Japanese utility Kansai Electric lost all its nuclear output in March, following a court injunction challenging the recent restart of its Takahama 3 and 4 reactors. On the other side of the Pacific Ocean, for the citizens of Brazil, rain proved a welcome distraction from the country’s political crisis, while in Syria an uneasy truce has broken out amongst the country’s warring factions.
In the ancient city of Rome, the executives of Italian oil and gas major Eni are pondering the wisdom of a multi-billion dollar investment decision in Mozambique, a decision they expect to take this year – but also one they had hoped to take last year. The thread that binds these seemingly disconnected events together, and which would change the regional East African economy forever, is LNG.
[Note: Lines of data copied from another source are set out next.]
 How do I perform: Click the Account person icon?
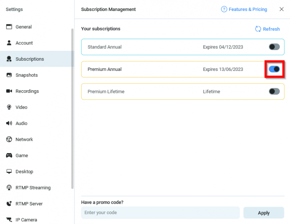(x=9, y=43)
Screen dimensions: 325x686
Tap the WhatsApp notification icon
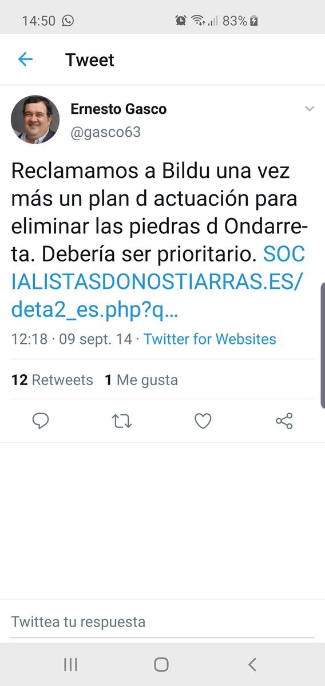tap(68, 20)
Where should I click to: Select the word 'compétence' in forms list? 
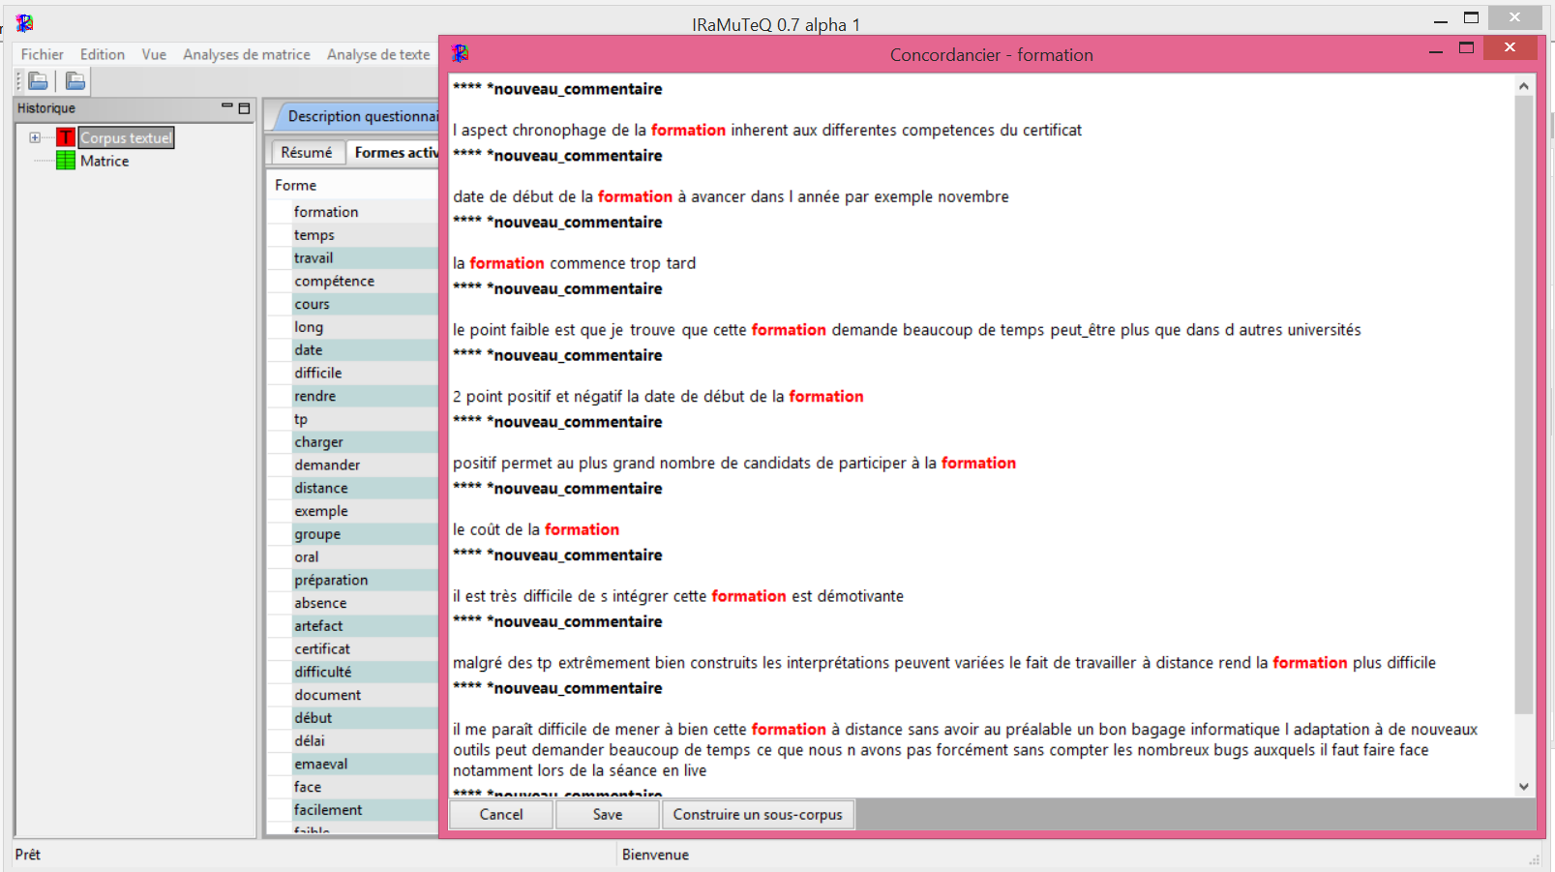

Japan is the world’s largest consumer of LNG and national demand for the commodity hit record highs in the aftermath of the devastating Fukushima nuclear disaster. That calamitous event saw all of the country’s substantial nuclear capacity come offline, raising oil, LNG and coal demand in a desperate attempt to generate enough electricity to keep the economy afloat.
Japan’s LNG imports jumped from 85.90 Bcm in 2009 to 120.6 Bcm in 2014, representing 36.2% of world LNG trade. The country’s coal demand rose from 108.8 million tons of oil equivalent to 128.6 mtoe in 2013, and the disaster briefly reversed a decade-long decline in Japanese oil demand.
However, Fukushima also sparked a boom in solar power, one of the few technologies that offers both a reduction in Japan’s dependency on imported energy commodities and lower greenhouse gas emissions, and, perhaps long-term, a deeper structural shift in the country’s primary energy supply. Japanese LNG demand is set to decline over the long-term, and, if the world’s largest LNG market is contracting, LNG suppliers need to look elsewhere for demand growth.
Rainfall in the Amazon
They could look to Latin America. Back across the Pacific, as the Takahama reactor turbines slowed, the residents of Sao Paulo, South America’s largest city, reached their arms into the air to welcome the rain. Brazil has been suffering a savage two-year drought, which has led to sometimes severe water rationing. Throughout 2015, Sao Paulo’s largest reservoir, Cantareira, was churning the muddy water below pump level.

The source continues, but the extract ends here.